**TASK PROMPT**. In the listing that follows, the lines starting at the one containing "Aviso Legal (15, 2525)" and ending at the one containing "Interés compuesto: (35, 457)" are to be returned exactly, both boundary lines included, and no others.
╔══
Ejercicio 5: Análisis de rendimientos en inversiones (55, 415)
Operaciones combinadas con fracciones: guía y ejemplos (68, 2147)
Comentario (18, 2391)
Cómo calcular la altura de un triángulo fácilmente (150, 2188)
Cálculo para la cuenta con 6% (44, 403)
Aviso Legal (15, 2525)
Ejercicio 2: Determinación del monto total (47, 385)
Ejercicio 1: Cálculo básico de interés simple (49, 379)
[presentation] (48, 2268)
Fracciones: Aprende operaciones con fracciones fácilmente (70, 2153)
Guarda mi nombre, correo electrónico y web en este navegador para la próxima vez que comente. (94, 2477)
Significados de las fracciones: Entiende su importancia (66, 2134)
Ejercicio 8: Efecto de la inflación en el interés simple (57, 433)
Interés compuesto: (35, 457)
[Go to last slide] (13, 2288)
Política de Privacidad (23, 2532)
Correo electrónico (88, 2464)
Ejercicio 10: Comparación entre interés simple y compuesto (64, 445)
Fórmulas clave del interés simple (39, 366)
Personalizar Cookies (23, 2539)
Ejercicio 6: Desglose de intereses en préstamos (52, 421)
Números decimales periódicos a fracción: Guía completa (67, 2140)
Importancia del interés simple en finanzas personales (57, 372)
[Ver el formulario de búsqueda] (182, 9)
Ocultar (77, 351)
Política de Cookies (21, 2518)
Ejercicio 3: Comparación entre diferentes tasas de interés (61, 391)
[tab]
╚══
**PROBLEM SOLUTION**.
Aviso Legal (15, 2525)
Ejercicio 2: Determinación del monto total (47, 385)
Ejercicio 1: Cálculo básico de interés simple (49, 379)
[presentation] (48, 2268)
Fracciones: Aprende operaciones con fracciones fácilmente (70, 2153)
Guarda mi nombre, correo electrónico y web en este navegador para la próxima vez que comente. (94, 2477)
Significados de las fracciones: Entiende su importancia (66, 2134)
Ejercicio 8: Efecto de la inflación en el interés simple (57, 433)
Interés compuesto: (35, 457)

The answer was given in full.